O diretor da WIA comenta também as possibilidades em cenário mais favorável, no caso de Trump recuar seu discurso de campanha e o Fed tiver comportamento menos hawkish (termo usado para bancos centrais com disposição de subir os juros). Nessas condições, “o dólar deverá continuar a sua atual tendência de baixa e pode testar a região de R$3,10 / R$3,15”, estima, frisando que “estamos mais sujeitos a fatores externos para determinar o comportamento do dólar. Porém, é importante destacar que caso haja muita turbulência política (não aprovação da reforma da Previdência, dificuldades extremas de acordo com os Estados para equalizar as suas dívidas e muitos políticos importantes denunciados na Lava Jato), o dólar terá motivos internos para também subir”.

Em caso de alta, a estimativa de Faria Júnior é de que a moeda situe-se na região de R$3,45., podendo, a partir daí, alcançar patamares mais elevados. Se ocorrer baixa, “temos muita dificuldade de romper a região de R$3,10, que sustentou bem a cotação da moeda na repatriação ocorrida em outubro de 2016 (lembrando que este ano também teremos repatriação de recursos)”, comenta.

Sobre as commodities, recomenda atenção a acontecimentos vinculados a petróleo, metais e grãos. No caso do petróleo, vê como é provável que a cotação não ultrapasse a região de USD 60.00 devido a dificuldade da OPEP manter a produção limitada e com a provável recuperação da produção de petróleo de xisto nos Estados Unidos. “Se o petróleo perder força, a cotação do açúcar deverá cair devido a redução do incentivo para a produção de etanol”, alerta.

No que diz respeito aos metais, o diretor da WIA credita a alta à crença na recuperação dos investimentos nos Estados Unidos em meio as promessas de Trump. “Também é comentando que a alta dos metais, notadamente o minério de ferro, ocorreu como meio de diversificação de investimento dos chineses.
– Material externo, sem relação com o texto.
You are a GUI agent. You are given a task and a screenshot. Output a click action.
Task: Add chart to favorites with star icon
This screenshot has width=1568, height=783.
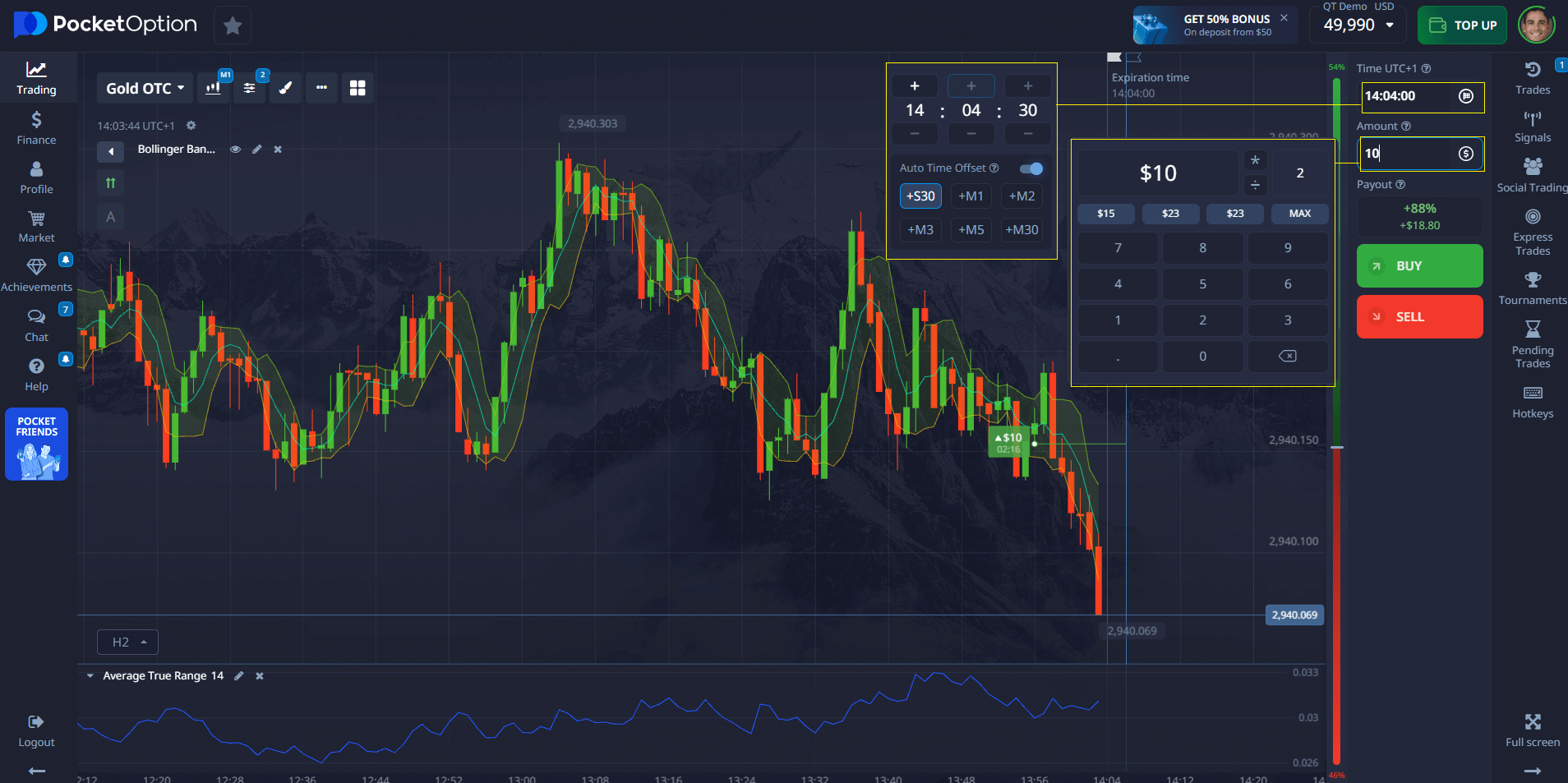click(233, 25)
É bastante provável que o nível atual da cotação do minério de ferro se prove insustentável (na faixa de USD 75.00) e retraia para a faixa de USD 60.00”, destaca.

A expectativa do consultor com relação aos grãos envolve tendência de baixa de longo prazo para milho e trigo, com a soja seguindo em tendência de alta de longo prazo principalmente devido as compras dos chineses, que estão estocando a commodity antes da posse de Trump, “porém notamos perda de força nas cotações. Relatório da Conab de 10 de janeiro de 2017 elevou as estimativas para a safra 2016/2017, que deverá atingir patamar recorde de 215,3 milhões de toneladas no Brasil. No caso dos grãos, observa-se aumento da produção da soja e do milho e manutenção da produção do trigo. É bastante provável que milho e trigo sigam em sua tendência de baixa de longo prazo e que a soja se enfraqueça devido a safra maior no Brasil e redução das compras dos chineses”, recomenda.